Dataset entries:
------

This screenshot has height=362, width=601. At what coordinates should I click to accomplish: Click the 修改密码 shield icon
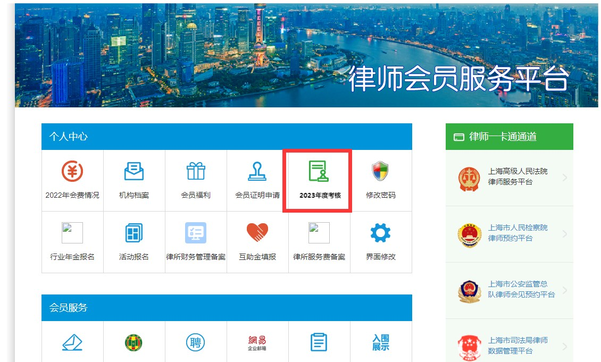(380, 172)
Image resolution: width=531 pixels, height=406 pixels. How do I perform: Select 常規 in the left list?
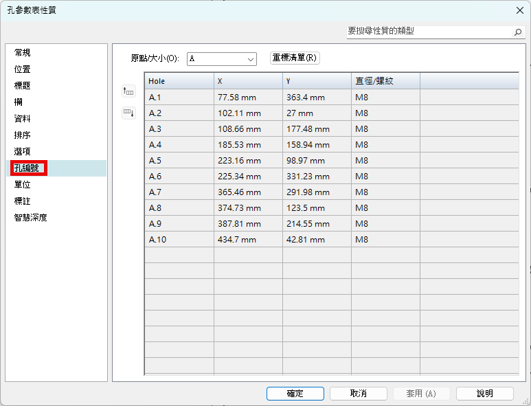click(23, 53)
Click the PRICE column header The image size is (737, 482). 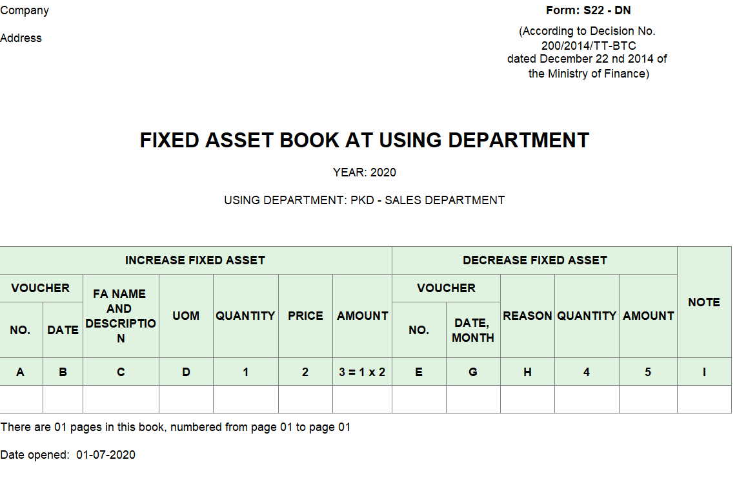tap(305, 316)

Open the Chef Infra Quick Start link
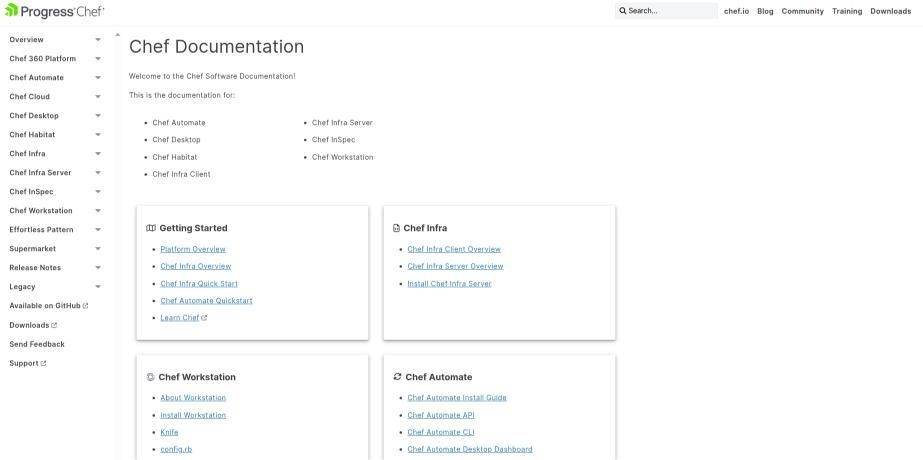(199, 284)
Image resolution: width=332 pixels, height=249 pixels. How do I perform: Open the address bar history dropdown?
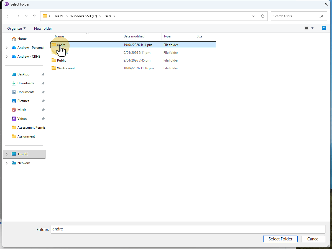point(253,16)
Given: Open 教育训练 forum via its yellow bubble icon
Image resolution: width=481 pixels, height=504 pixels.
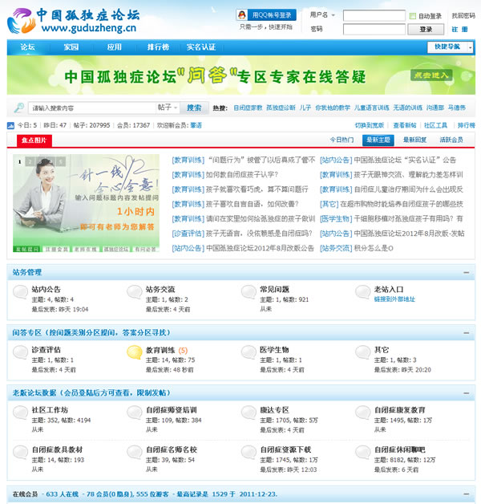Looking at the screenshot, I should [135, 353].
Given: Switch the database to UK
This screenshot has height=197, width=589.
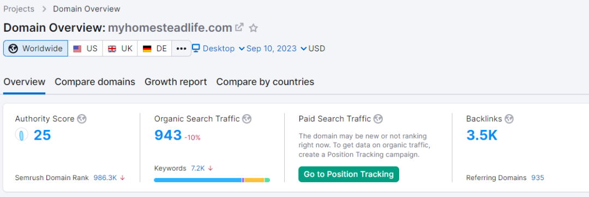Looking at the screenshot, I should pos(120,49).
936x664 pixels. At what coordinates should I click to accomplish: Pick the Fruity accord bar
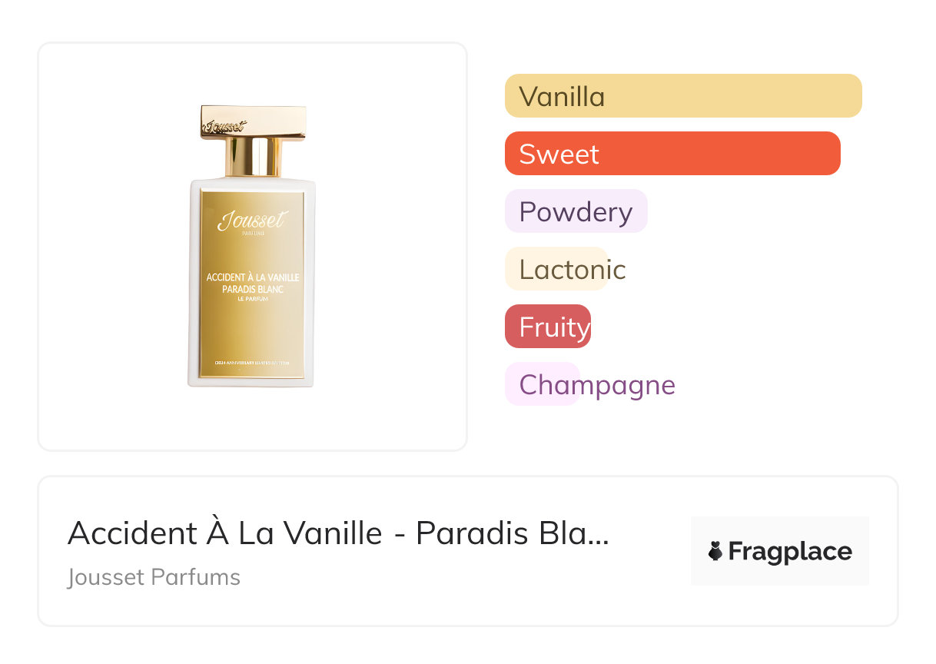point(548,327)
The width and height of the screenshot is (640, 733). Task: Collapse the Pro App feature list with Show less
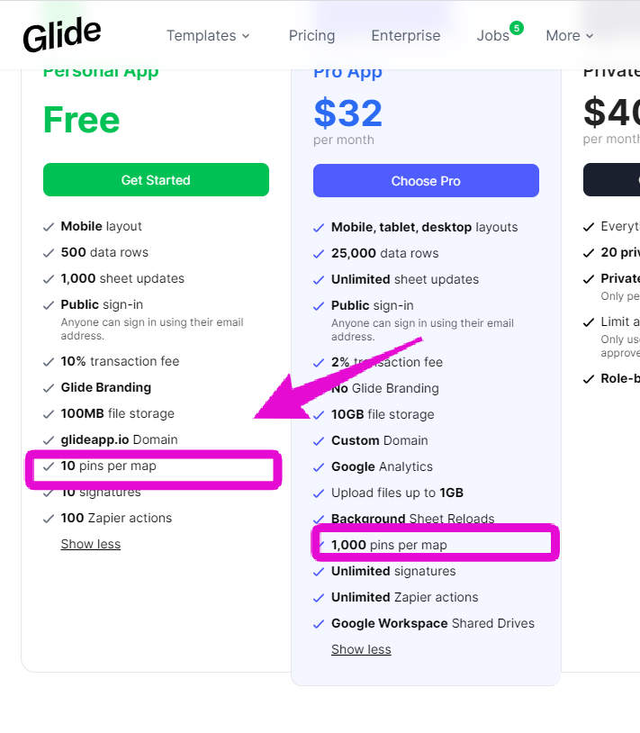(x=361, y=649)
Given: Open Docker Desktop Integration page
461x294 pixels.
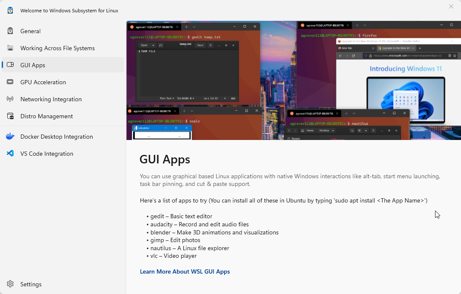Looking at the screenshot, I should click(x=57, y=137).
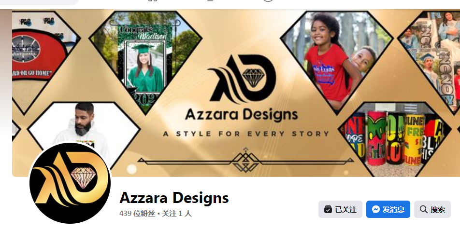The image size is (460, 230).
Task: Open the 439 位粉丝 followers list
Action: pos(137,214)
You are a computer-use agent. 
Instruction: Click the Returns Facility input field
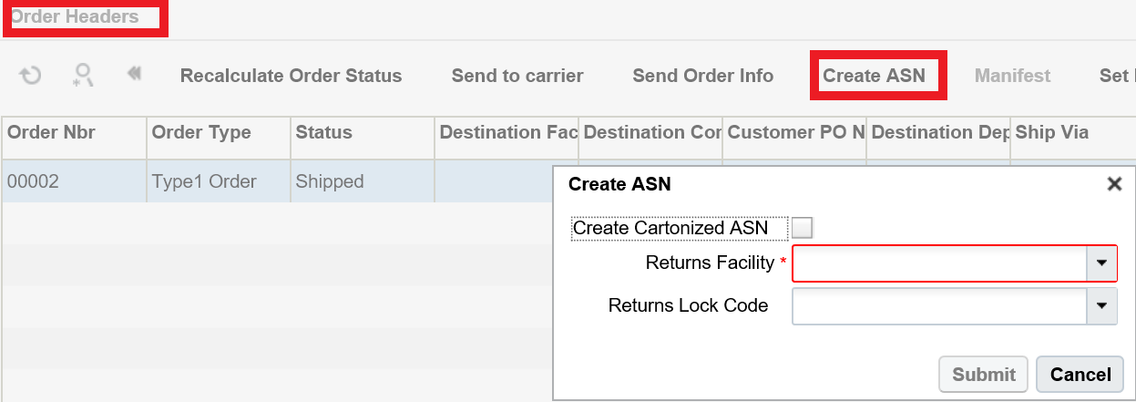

------

• Aim of the task
In the records above, transcribe exactly the lines from the one containing "The width and" through the last line, both included, and skip the pictures.

• Answer section
The width and height of the screenshot is (640, 733). Task: Collapse the Pro App feature list with Show less
(x=361, y=649)
Given: Open Docker Desktop Integration page
461x294 pixels.
Looking at the screenshot, I should click(x=57, y=137).
The image size is (460, 230).
Task: Open the 439 位粉丝 followers list
Action: pos(137,214)
You are a computer-use agent. 
Instruction: Click the Returns Facility input field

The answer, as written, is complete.